For a while, Junior chased those ever-decreasing bucks. $300 to headline a show in Kalamazoo, Michigan for Great Lakes Championship Wrestling. $1500 plus travel costs to lose to J.W. “Hoss” Maines in a barbed-wire match in Japan that saw Junior’s eye knocked clean out of the socket. Other engagements resulted in worse injuries, ranging from a torn rotator cuff (never surgically repaired) to the amputation of two toes. And so it was at 37 that the imitation Jacks, already woozy from the semi-synthetic opioids that were now his mother’s milk, botched the landing on a clumsy moonsault and wound up with a fractured hip.

Was it in vain? The best years of the imitation Jacks’ life were gone, spent chasing the legacy of an original who in all honesty hadn’t been that good in the first place. But the original had been a wrestler, which was the only thing that Junior had ever wanted to be. Junior was a wrestler too, by some accounts an especially gifted one, but now he wasn’t anything anymore. He’d wanted to wrestle since he was five, started at 22, and never participated in another match after turning 37. Like most of his colleagues, he didn’t have insurance, so his receding years would draw him ever deeper into the void.

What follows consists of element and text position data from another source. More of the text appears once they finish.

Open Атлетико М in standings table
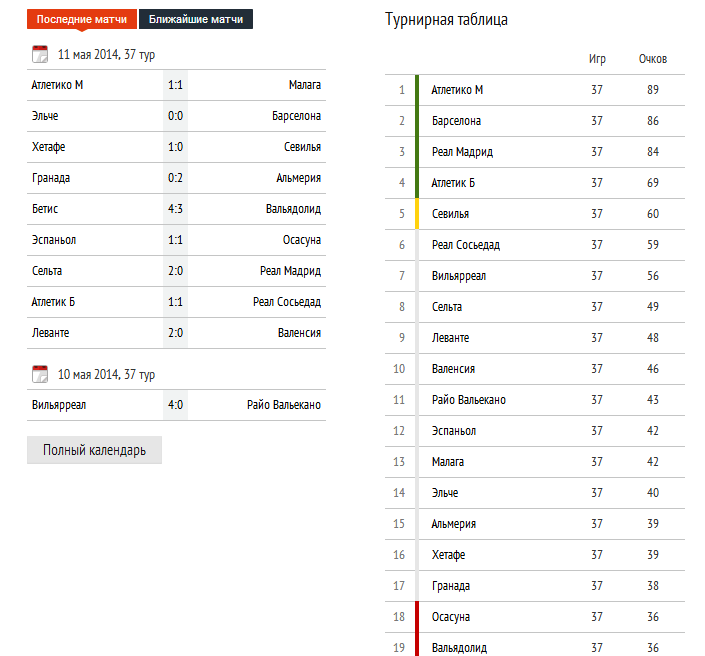 (x=457, y=90)
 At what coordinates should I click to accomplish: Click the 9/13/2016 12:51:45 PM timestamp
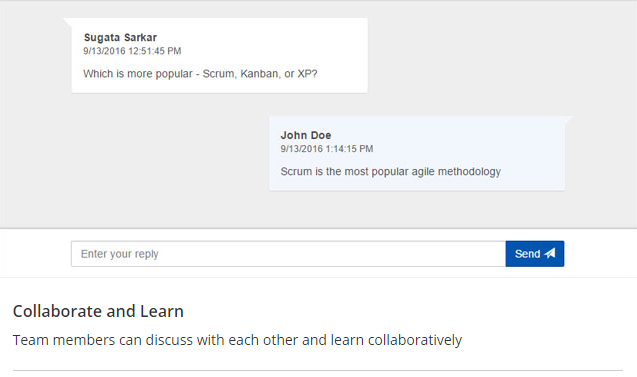tap(132, 51)
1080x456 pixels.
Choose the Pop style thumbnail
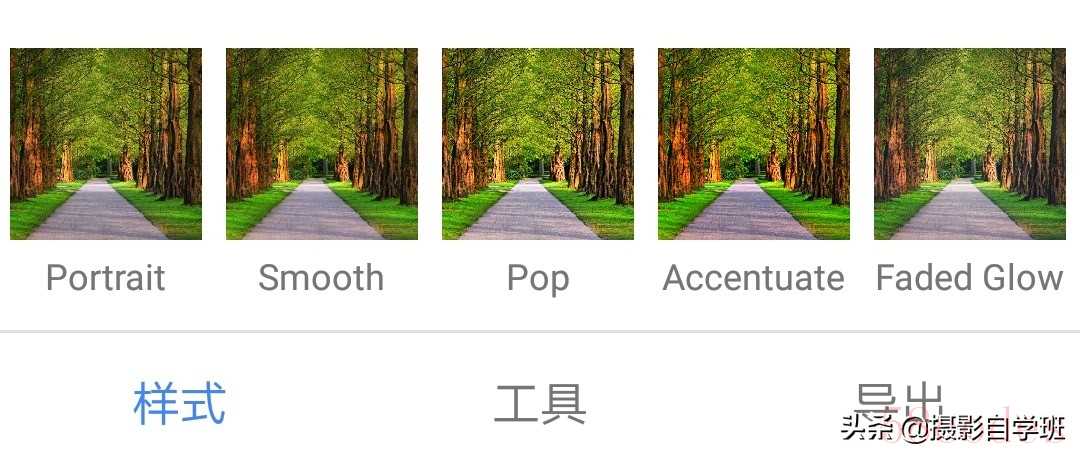pos(538,143)

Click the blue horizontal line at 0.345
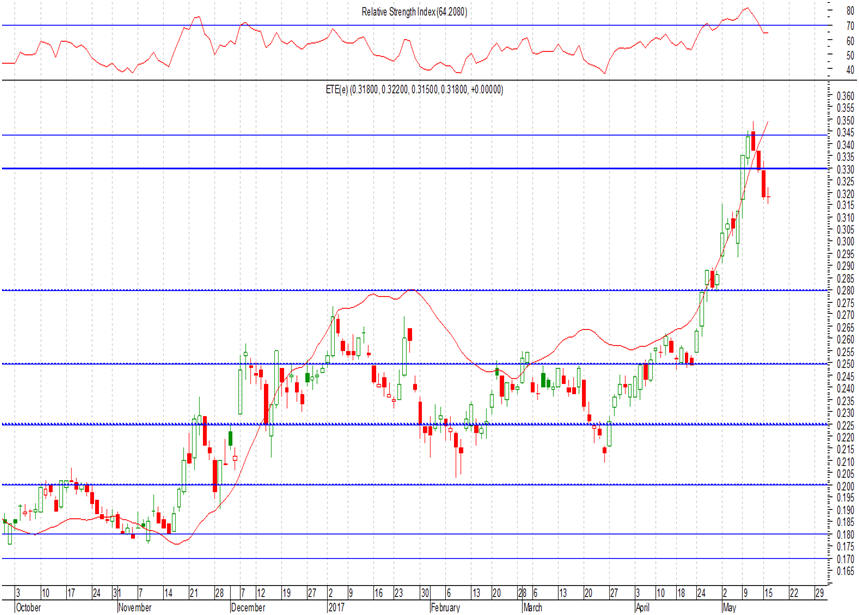coord(400,134)
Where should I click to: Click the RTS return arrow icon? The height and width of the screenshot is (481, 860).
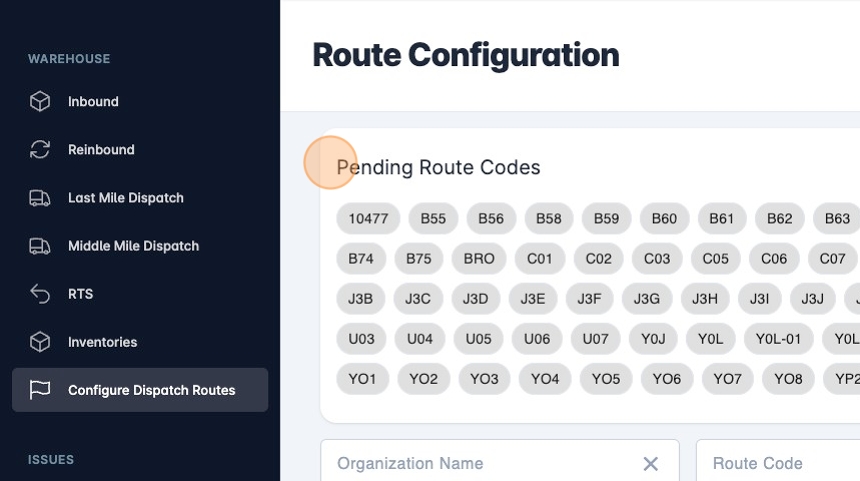pos(40,294)
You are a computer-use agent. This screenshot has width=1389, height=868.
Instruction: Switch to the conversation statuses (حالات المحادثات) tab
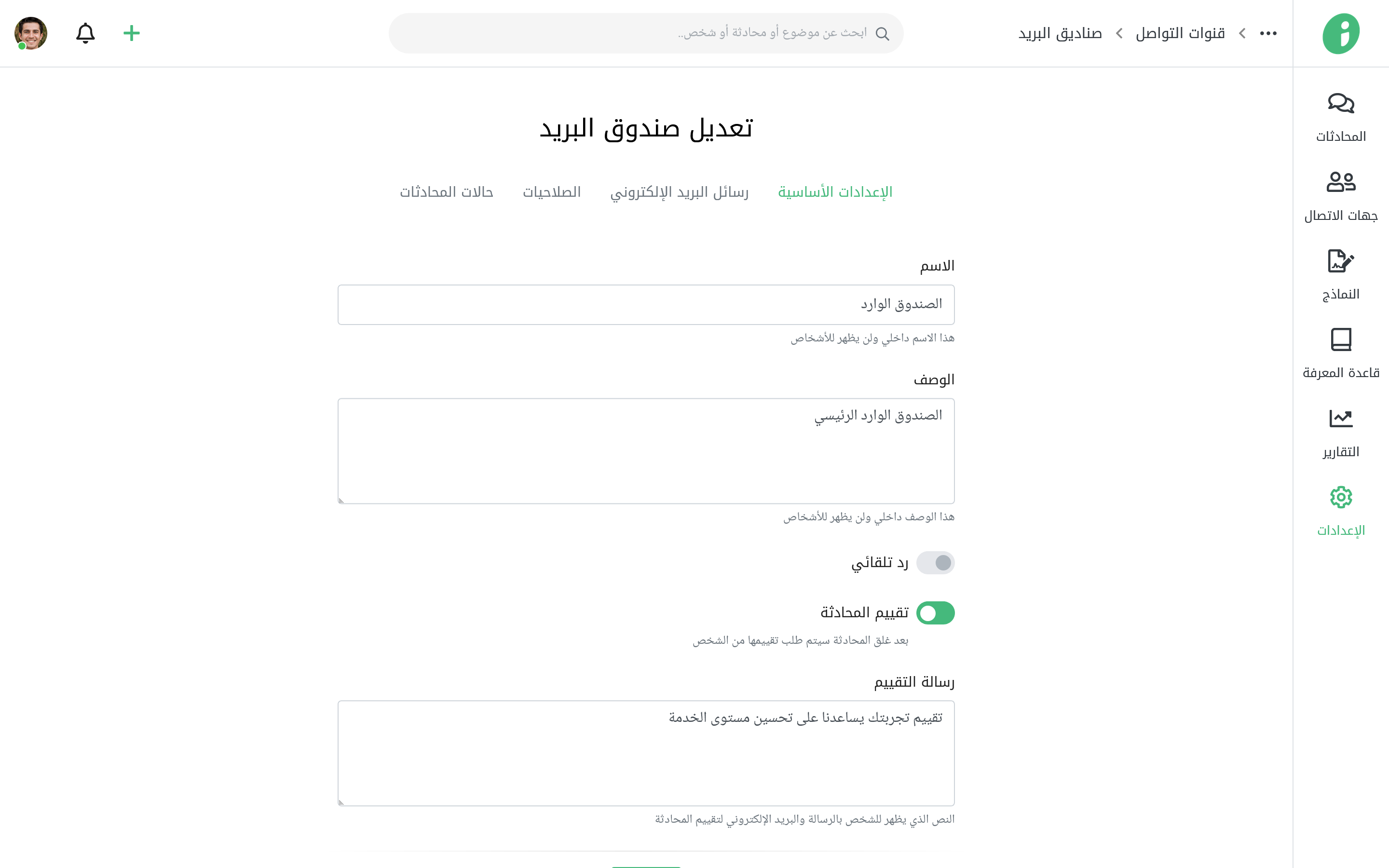447,192
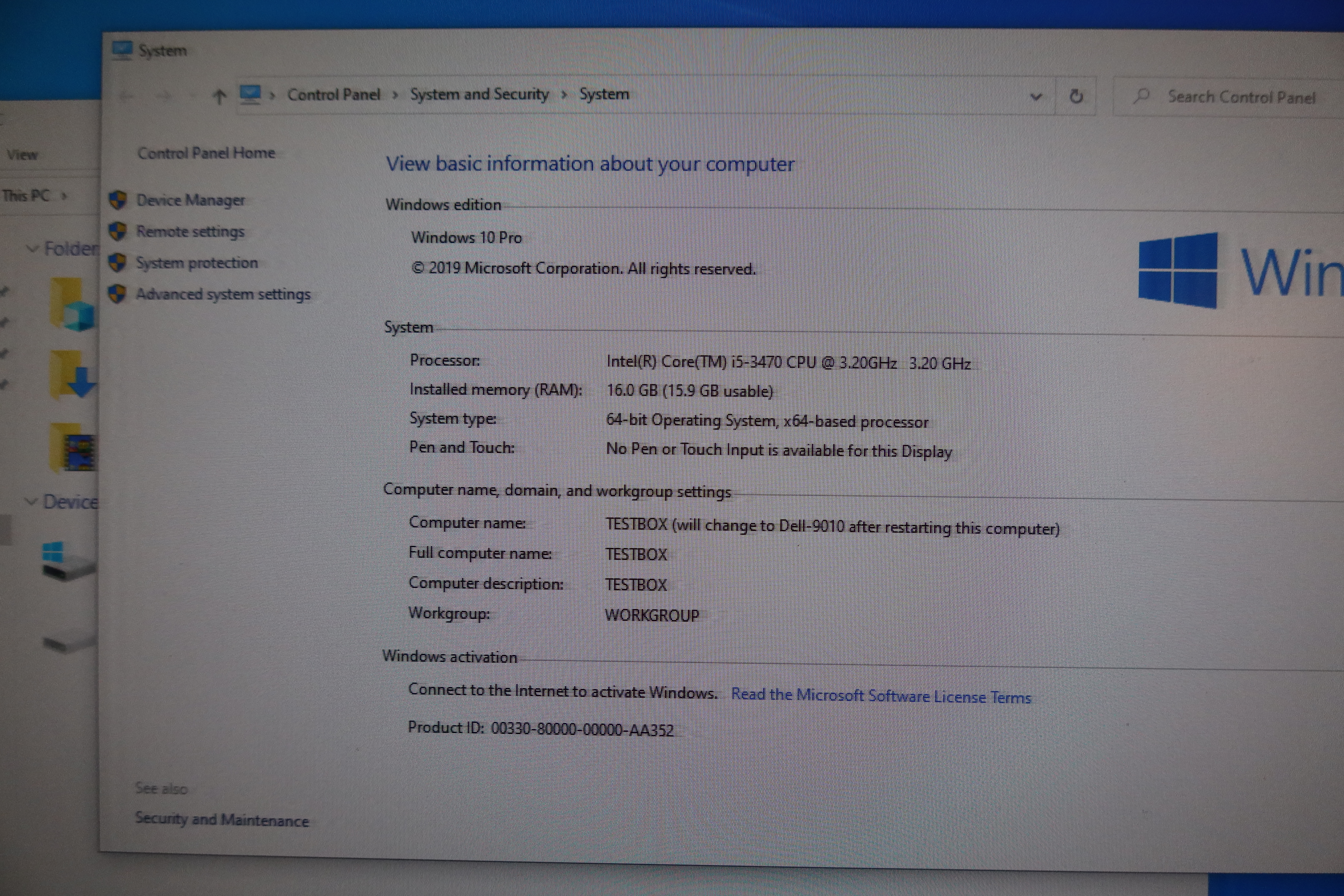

“I always kept coming to crossroads,” he told me a couple of weeks ago. “I always found myself on the cusp of something. But by the time I got there, the train had already departed. No matter how early I left, it was gone. I kept missing happiness by a few minutes each time. By the end, I wasn’t even sure what I had wanted to be in the first place.”

What does it mean, you have to ask yourself, to be so close to something that you can taste it, yet still so far from it that nobody would believe you were ever there? It was similar, Junior felt, to his college football experience: you always believed you were lying to people when you told them you had done it, like you were fudging the record merely by reporting it wie es eigentlich gewesen, “how it had really happened.”

In his wildest dreams, the imitation Jacks explained to me, he would’ve wrestled a match so pretty that no critic could ever think past it. It would be the match of which no greater could be conceived; and at the precise moment he lost, his shoulders pinned to the canvas for the “long three,” he would vanish into thin air. There would be nothing left of him, no trace of his having existed at all. The match would linger in the minds of the fans who’d witnessed it, but they wouldn’t know what it was that they saw, not really. Their memories would amount to nothing more than a digital picture of a xeroxed copy of a stenciled mimeo of a carbon copy of this golden original, an event that, in the words of another famous wrestler, could be “often imitated but never duplicated.” He would’ve been his own man, at last, and gone forever.

But forget that childish fantasy: Junior keeps on keeping on, his dream deferred shriveling up like a raisin in the sun. “I’ll be alright,” he assured me. “I mean, how the hell else can I be?”